[Stored records]
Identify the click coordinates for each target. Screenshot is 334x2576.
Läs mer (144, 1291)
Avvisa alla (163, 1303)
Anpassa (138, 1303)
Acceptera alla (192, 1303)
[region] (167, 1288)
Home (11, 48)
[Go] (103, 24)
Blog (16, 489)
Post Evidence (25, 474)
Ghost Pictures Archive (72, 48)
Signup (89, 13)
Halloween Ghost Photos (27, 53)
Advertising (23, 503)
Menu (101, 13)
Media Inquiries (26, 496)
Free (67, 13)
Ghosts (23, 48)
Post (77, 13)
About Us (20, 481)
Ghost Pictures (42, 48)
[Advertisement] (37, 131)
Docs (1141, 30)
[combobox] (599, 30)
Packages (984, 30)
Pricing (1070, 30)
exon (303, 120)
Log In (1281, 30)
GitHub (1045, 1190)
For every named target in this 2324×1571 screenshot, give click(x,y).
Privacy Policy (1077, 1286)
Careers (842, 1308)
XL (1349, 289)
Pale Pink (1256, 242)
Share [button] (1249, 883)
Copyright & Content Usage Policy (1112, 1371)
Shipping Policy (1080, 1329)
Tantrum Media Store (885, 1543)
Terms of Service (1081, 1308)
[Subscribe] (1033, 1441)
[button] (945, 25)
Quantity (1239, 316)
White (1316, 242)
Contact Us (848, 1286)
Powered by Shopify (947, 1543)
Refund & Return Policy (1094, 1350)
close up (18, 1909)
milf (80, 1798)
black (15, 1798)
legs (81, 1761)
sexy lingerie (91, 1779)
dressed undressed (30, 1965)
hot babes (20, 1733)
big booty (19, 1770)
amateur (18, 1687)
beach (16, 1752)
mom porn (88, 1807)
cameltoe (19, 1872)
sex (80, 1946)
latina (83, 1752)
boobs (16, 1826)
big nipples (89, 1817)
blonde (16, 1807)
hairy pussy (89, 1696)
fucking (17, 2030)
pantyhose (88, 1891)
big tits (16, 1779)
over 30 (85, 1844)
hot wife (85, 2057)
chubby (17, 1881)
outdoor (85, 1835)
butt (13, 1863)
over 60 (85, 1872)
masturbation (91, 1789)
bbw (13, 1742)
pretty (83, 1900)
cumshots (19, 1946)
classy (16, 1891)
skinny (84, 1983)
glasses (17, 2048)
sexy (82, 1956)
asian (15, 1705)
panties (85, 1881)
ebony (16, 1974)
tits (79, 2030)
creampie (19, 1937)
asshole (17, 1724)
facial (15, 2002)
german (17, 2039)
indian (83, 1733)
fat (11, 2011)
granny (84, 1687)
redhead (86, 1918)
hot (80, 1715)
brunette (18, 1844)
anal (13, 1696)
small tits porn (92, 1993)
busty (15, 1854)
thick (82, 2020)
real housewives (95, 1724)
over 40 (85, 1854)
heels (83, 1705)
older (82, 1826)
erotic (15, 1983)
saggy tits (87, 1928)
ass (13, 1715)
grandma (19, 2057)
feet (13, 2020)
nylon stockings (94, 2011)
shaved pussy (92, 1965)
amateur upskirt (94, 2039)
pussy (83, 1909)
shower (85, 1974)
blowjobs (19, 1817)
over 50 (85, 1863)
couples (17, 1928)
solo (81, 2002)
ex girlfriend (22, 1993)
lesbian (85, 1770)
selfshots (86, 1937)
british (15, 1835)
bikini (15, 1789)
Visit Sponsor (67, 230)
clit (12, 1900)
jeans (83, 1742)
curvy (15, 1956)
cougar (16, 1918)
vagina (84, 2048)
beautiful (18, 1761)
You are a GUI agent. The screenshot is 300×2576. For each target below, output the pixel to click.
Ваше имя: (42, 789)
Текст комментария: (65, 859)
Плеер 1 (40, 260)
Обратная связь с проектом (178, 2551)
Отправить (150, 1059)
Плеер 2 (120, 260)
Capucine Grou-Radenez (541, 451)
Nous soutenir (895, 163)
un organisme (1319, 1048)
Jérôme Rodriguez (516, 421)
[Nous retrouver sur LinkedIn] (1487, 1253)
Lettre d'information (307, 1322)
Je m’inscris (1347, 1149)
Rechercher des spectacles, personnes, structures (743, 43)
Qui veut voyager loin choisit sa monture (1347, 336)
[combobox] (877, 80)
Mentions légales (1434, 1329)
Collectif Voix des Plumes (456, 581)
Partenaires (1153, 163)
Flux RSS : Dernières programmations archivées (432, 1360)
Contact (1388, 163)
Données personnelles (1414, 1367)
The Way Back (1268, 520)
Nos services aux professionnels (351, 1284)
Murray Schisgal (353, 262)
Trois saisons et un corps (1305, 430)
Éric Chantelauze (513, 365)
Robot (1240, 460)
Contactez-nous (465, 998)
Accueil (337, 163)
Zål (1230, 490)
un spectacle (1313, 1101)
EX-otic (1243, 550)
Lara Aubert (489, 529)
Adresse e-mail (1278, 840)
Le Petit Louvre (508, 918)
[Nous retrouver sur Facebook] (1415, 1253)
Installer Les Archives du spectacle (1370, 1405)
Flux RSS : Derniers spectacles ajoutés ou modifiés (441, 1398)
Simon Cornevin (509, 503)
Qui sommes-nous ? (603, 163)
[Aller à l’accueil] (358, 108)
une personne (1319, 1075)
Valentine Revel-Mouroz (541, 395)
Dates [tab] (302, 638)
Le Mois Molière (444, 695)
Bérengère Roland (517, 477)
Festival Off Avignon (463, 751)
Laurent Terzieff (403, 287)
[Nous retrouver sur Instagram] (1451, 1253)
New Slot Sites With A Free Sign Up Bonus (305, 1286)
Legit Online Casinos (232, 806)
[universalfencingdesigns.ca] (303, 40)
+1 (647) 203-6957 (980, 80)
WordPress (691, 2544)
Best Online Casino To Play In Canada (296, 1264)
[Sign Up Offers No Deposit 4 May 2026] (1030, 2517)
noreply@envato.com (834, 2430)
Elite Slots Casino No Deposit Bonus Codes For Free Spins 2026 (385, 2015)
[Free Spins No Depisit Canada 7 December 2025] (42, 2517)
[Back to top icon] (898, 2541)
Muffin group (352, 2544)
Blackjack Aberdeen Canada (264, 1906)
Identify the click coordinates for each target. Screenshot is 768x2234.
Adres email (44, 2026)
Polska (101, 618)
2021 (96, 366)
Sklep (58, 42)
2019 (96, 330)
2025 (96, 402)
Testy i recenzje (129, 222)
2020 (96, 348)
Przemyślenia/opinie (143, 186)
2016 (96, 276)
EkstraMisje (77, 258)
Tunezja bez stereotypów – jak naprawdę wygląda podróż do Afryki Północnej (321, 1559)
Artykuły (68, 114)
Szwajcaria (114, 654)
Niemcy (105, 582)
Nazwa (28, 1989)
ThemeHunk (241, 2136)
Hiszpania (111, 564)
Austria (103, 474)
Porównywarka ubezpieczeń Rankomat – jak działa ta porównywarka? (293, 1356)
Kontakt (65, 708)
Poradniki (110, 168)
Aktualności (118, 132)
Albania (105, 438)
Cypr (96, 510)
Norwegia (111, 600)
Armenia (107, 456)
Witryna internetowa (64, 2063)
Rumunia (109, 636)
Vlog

TASK INSTRUCTIONS:
Could you write out all the records exactly, please?

RESPONSE FOR THIS EXERCISE:
Identify the click coordinates for each target. Screenshot is 334x2576.
Läs mer (144, 1291)
Avvisa alla (163, 1303)
Anpassa (138, 1303)
Acceptera alla (192, 1303)
[region] (167, 1288)
Home (11, 48)
[Go] (103, 24)
Blog (16, 489)
Post Evidence (25, 474)
Ghost Pictures Archive (72, 48)
Signup (89, 13)
Halloween Ghost Photos (27, 53)
Advertising (23, 503)
Menu (101, 13)
Media Inquiries (26, 496)
Free (67, 13)
Ghosts (23, 48)
Post (77, 13)
About Us (20, 481)
Ghost Pictures (42, 48)
[Advertisement] (37, 131)
Docs (1141, 30)
[combobox] (599, 30)
Packages (984, 30)
Pricing (1070, 30)
exon (303, 120)
Log In (1281, 30)
GitHub (1045, 1190)
For every named target in this 2324×1571 screenshot, give click(x,y).
Privacy Policy (1077, 1286)
Careers (842, 1308)
XL (1349, 289)
Pale Pink (1256, 242)
Share [button] (1249, 883)
Copyright & Content Usage Policy (1112, 1371)
Shipping Policy (1080, 1329)
Tantrum Media Store (885, 1543)
Terms of Service (1081, 1308)
[Subscribe] (1033, 1441)
[button] (945, 25)
Quantity (1239, 316)
White (1316, 242)
Contact Us (848, 1286)
Powered by Shopify (947, 1543)
Refund & Return Policy (1094, 1350)
close up (18, 1909)
milf (80, 1798)
black (15, 1798)
legs (81, 1761)
sexy lingerie (91, 1779)
dressed undressed (30, 1965)
hot babes (20, 1733)
big booty (19, 1770)
amateur (18, 1687)
beach (16, 1752)
mom porn (88, 1807)
cameltoe (19, 1872)
sex (80, 1946)
latina (83, 1752)
boobs (16, 1826)
big nipples (89, 1817)
blonde (16, 1807)
hairy pussy (89, 1696)
fucking (17, 2030)
pantyhose (88, 1891)
big tits (16, 1779)
over 30 (85, 1844)
hot wife (85, 2057)
chubby (17, 1881)
outdoor (85, 1835)
butt (13, 1863)
over 60 (85, 1872)
masturbation (91, 1789)
bbw (13, 1742)
pretty (83, 1900)
cumshots (19, 1946)
classy (16, 1891)
skinny (84, 1983)
glasses (17, 2048)
sexy (82, 1956)
asian (15, 1705)
panties (85, 1881)
ebony (16, 1974)
tits (79, 2030)
creampie (19, 1937)
asshole (17, 1724)
facial (15, 2002)
german (17, 2039)
indian (83, 1733)
fat (11, 2011)
granny (84, 1687)
redhead (86, 1918)
hot (80, 1715)
brunette (18, 1844)
anal (13, 1696)
small tits porn (92, 1993)
busty (15, 1854)
thick (82, 2020)
real housewives (95, 1724)
over 40 (85, 1854)
heels (83, 1705)
older (82, 1826)
erotic (15, 1983)
saggy tits (87, 1928)
ass (13, 1715)
grandma (19, 2057)
feet (13, 2020)
nylon stockings (94, 2011)
shaved pussy (92, 1965)
amateur upskirt (94, 2039)
pussy (83, 1909)
shower (85, 1974)
blowjobs (19, 1817)
over 50 (85, 1863)
couples (17, 1928)
solo (81, 2002)
ex girlfriend (22, 1993)
lesbian (85, 1770)
selfshots (86, 1937)
british (15, 1835)
bikini (15, 1789)
Visit Sponsor (67, 230)
clit (12, 1900)
jeans (83, 1742)
curvy (15, 1956)
cougar (16, 1918)
vagina (84, 2048)
beautiful (18, 1761)
You are a GUI agent. The screenshot is 300×2576. For each target below, output the pixel to click.
Ваше имя: (42, 789)
Текст комментария: (65, 859)
Плеер 1 (40, 260)
Обратная связь с проектом (178, 2551)
Отправить (150, 1059)
Плеер 2 (120, 260)
Capucine Grou-Radenez (541, 451)
Nous soutenir (895, 163)
un organisme (1319, 1048)
Jérôme Rodriguez (516, 421)
[Nous retrouver sur LinkedIn] (1487, 1253)
Lettre d'information (307, 1322)
Je m’inscris (1347, 1149)
Rechercher des spectacles, personnes, structures (743, 43)
Qui veut voyager loin choisit sa monture (1347, 336)
[combobox] (877, 80)
Mentions légales (1434, 1329)
Collectif Voix des Plumes (456, 581)
Partenaires (1153, 163)
Flux RSS : Dernières programmations archivées (432, 1360)
Contact (1388, 163)
Données personnelles (1414, 1367)
The Way Back (1268, 520)
Nos services aux professionnels (351, 1284)
Murray Schisgal (353, 262)
Trois saisons et un corps (1305, 430)
Éric Chantelauze (513, 365)
Robot (1240, 460)
Contactez-nous (465, 998)
Accueil (337, 163)
Zål (1230, 490)
un spectacle (1313, 1101)
EX-otic (1243, 550)
Lara Aubert (489, 529)
Adresse e-mail (1278, 840)
Le Petit Louvre (508, 918)
[Nous retrouver sur Facebook] (1415, 1253)
Installer Les Archives du spectacle (1370, 1405)
Flux RSS : Derniers spectacles ajoutés ou modifiés (441, 1398)
Simon Cornevin (509, 503)
Qui sommes-nous ? (603, 163)
[Aller à l’accueil] (358, 108)
une personne (1319, 1075)
Valentine Revel-Mouroz (541, 395)
Dates [tab] (302, 638)
Le Mois Molière (444, 695)
Bérengère Roland (517, 477)
Festival Off Avignon (463, 751)
Laurent Terzieff (403, 287)
[Nous retrouver sur Instagram] (1451, 1253)
New Slot Sites With A Free Sign Up Bonus (305, 1286)
Legit Online Casinos (232, 806)
[universalfencingdesigns.ca] (303, 40)
+1 (647) 203-6957 (980, 80)
WordPress (691, 2544)
Best Online Casino To Play In Canada (296, 1264)
[Sign Up Offers No Deposit 4 May 2026] (1030, 2517)
noreply@envato.com (834, 2430)
Elite Slots Casino No Deposit Bonus Codes For Free Spins 2026 (385, 2015)
[Free Spins No Depisit Canada 7 December 2025] (42, 2517)
[Back to top icon] (898, 2541)
Muffin group (352, 2544)
Blackjack Aberdeen Canada (264, 1906)
Identify the click coordinates for each target. Screenshot is 768x2234.
Adres email (44, 2026)
Polska (101, 618)
2021 (96, 366)
Sklep (58, 42)
2019 (96, 330)
2025 (96, 402)
Testy i recenzje (129, 222)
2020 (96, 348)
Przemyślenia/opinie (143, 186)
2016 (96, 276)
EkstraMisje (77, 258)
Tunezja bez stereotypów – jak naprawdę wygląda podróż do Afryki Północnej (321, 1559)
Artykuły (68, 114)
Szwajcaria (114, 654)
Niemcy (105, 582)
Nazwa (28, 1989)
ThemeHunk (241, 2136)
Hiszpania (111, 564)
Austria (103, 474)
Porównywarka ubezpieczeń Rankomat – jak działa ta porównywarka? (293, 1356)
Kontakt (65, 708)
Poradniki (110, 168)
Aktualności (118, 132)
Albania (105, 438)
Cypr (96, 510)
Norwegia (111, 600)
Armenia (107, 456)
Witryna internetowa (64, 2063)
Rumunia (109, 636)
Vlog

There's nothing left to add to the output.